BANGOR – Penn National Gaming Inc.’s efforts to open a slots facility on Main Street ran into a problem Wednesday, after members of the Maine Gambling Control Board found themselves unable to issue one of Penn’s slot machine distributors the permanent license it was seeking.
The problem could temporarily affect the number of slot machines Penn National can operate at Hollywood Slots at Bangor, the interim gaming facility the Pennsylvania-based gaming and racing company is gearing up to open in the former Miller’s Restaurant.
It also could affect the timing of Hollywood Slots’ tentative early November opening.
“I’m not prepared to comment on it at this time,” Jon Johnson, general manager for Penn’s Bangor operations, said after Wednesday’s meeting.
At issue is Bally Gaming and Systems’ application for a state slots distributor license. Bally’s parent company, Alliance Gaming Corp. of Nevada, is one of three slots distributors Penn National has tapped to provide the 475 machines it has ordered for Hollywood Slots at Bangor.
The background investigations for Penn’s two other slots distributors, Aristocrat Technologies and International Gaming Technologies, both based in Nevada, were slam dunks. Both companies submitted complete applications. After financial and criminal background checks came back clean, they were granted permanent licenses in separate unanimous votes.
Bally’s application, however, proved different.
During a report on the company’s financial suitability, Andy Grover of the accounting firm MacDonald, Page, Schatz, Fletcher and Associates, the board’s financial consultant, said that he was unable to submit a complete report because Bally had not yet filed a required year-end earnings report with the Securities and Exchange Commission.
The company was on its third extension to date, this one expiring Sept. 28, Grover said.
In addition, state police said they have been unable to have a required face-to-face interview with one of the company’s key executives due to an illness prohibiting travel, though Bally otherwise received a clean criminal report.
Because of the missing information, the board lacked a legal basis for granting a permanent license, according to Assistant Attorney General Melissa O’Dea, the board’s legal counsel.
After an executive session during which the board received legal advice, members voted 3-1 to grant a conditional license, allowing the company to transport the machines to Maine and deliver them
to Bangor.
The machines, however, cannot “go live” until Bally submits the balance of the information needed to be eligible for a permanent license.
The late filing, as well as the fact that the company had no representative on hand for Wednesday’s meeting to answer questions, did not sit well with gambling board members, who noted that a Bally representative had attended a roundtable planning meeting the day before.
“I find myself in both cases not happy with that,” Chairman George McHale of Orrington said.
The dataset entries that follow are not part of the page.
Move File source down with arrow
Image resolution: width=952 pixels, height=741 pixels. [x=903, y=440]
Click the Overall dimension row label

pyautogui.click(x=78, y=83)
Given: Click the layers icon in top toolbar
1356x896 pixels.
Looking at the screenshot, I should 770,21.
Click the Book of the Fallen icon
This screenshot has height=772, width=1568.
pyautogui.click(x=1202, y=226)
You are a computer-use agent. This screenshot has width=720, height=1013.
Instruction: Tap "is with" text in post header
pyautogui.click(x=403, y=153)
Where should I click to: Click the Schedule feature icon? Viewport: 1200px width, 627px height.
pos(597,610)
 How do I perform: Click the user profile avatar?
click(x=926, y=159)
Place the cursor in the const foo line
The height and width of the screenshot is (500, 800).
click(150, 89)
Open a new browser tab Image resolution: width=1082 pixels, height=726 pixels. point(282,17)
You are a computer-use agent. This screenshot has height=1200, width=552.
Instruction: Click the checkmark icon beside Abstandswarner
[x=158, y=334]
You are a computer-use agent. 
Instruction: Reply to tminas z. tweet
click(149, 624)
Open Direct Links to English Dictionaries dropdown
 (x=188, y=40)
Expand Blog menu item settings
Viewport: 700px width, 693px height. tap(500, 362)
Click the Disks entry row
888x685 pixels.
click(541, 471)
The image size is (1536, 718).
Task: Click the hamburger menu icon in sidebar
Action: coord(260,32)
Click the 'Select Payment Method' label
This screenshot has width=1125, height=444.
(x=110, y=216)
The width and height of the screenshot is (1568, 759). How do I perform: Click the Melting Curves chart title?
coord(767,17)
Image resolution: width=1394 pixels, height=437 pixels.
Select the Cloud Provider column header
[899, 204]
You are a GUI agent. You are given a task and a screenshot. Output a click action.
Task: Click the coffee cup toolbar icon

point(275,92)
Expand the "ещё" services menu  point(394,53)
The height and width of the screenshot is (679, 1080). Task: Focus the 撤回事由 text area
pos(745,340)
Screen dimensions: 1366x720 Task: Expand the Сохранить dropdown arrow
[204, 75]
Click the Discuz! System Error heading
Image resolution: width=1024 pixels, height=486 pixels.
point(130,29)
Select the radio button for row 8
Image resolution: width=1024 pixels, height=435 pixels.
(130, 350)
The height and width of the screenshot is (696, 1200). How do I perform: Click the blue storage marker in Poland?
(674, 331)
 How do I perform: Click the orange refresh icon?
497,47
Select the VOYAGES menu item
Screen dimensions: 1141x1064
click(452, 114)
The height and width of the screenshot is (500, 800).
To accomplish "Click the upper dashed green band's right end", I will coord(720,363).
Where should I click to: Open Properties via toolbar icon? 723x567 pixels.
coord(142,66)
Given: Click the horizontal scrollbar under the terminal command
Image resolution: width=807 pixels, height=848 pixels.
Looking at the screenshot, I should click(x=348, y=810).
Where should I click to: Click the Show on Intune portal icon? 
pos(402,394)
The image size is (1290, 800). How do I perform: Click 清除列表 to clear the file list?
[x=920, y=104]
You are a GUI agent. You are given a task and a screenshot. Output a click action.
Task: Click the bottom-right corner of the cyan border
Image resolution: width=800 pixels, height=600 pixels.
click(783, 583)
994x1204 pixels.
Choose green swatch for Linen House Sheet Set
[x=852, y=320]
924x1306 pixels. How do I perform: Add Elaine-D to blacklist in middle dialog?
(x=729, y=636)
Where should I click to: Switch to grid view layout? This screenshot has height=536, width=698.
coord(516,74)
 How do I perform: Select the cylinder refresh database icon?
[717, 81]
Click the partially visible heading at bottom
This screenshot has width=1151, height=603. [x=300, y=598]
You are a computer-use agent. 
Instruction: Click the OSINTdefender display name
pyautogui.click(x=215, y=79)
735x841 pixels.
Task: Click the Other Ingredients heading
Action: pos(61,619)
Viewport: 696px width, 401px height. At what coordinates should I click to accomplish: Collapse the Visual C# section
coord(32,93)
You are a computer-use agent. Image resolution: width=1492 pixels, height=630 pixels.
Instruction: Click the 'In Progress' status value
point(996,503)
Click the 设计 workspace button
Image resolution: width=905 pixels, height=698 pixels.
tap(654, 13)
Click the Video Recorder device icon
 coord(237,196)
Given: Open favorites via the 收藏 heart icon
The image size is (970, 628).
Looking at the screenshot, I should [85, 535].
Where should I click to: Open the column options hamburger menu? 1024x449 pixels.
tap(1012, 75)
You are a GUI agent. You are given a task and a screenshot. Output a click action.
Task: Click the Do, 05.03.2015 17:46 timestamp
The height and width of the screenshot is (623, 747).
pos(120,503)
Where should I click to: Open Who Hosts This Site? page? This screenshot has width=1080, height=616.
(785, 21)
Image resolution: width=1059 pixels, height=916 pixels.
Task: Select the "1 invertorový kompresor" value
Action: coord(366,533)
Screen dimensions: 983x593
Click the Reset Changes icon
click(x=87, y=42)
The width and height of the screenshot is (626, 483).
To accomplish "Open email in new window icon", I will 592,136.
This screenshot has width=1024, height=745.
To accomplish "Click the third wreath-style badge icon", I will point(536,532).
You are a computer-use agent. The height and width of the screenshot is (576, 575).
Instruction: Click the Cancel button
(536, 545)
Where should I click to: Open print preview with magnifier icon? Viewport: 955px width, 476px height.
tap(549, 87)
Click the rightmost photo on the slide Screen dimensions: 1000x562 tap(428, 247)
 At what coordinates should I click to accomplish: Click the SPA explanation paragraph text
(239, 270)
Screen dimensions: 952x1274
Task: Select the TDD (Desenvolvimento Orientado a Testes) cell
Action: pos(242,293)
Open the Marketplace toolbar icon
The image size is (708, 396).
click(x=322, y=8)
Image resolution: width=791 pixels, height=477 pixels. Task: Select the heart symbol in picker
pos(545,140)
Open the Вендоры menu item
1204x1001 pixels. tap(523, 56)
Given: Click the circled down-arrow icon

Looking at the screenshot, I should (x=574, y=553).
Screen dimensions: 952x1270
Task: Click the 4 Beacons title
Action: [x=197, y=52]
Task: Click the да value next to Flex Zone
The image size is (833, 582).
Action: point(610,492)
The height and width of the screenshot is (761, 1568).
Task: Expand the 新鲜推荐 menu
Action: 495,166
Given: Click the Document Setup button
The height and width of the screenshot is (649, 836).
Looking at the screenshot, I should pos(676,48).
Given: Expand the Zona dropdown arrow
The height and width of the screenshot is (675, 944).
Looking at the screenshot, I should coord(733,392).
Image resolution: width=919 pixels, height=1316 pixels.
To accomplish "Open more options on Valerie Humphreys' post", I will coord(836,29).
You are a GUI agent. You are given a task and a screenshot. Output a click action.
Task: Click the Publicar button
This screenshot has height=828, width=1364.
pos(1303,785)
To have a representative at the meeting to answer questions “would have been nice.”
He later said he was “furious” that Bally wasn’t represented during the meeting and that the only reasons he voted to grant the conditional license were that the state was protected and because he did not want to “hamper the good work that Penn National already had done.”
Board member Michael Peters also was unimpressed with Bally.
“I find it personally unconscionable that a company like Bally could not [submit a complete application package],” given the time and effort the board has devoted to the project, he said.
“This board has bent over backward to allow Penn to move forward and the whole project to move forward [in a manner] consistent with [state rules and laws] and that is the mandate [Gov. John Baldacci] gave us,” Peters said. “I also find it unconscionable that Penn National, knowing this a month or two ago, did not plan for this contingency.”
Board member Peter Danton of Saco, who voted against the temporary license, added: “We’re under a big magnifying glass in this state [because gaming is new to Maine].
“If their financial papers were in order today, they’d get an automatic four-zip vote,” he said.
Johnson, who previously served as CFO for a Penn casino in Tunica, Miss., said the late filing had little bearing on Bally’s overall financial condition.
“This is an accounting issue,” he said, adding that the issue wasn’t whether the company was making money, but rather a disagreement with auditors about how earnings should be reported.
“I don’t think there’s any concern that they’re not going to be an ongoing concern,” Johnson said.
Whether the report would be filed in time for Penn’s planned November opening was not a sure bet. A Bally spokesman said he would do all he could to get the earnings report filed by next week’s deadline.
“Yes, certainly that’s my goal, but nothing’s guaranteed in life ” Steven Des Champs, chief finance officer for Alliance, said Wednesday evening during a telephone interview. “It will be difficult [to meet the deadline], but we’ll be hard at work burning the midnight oil.”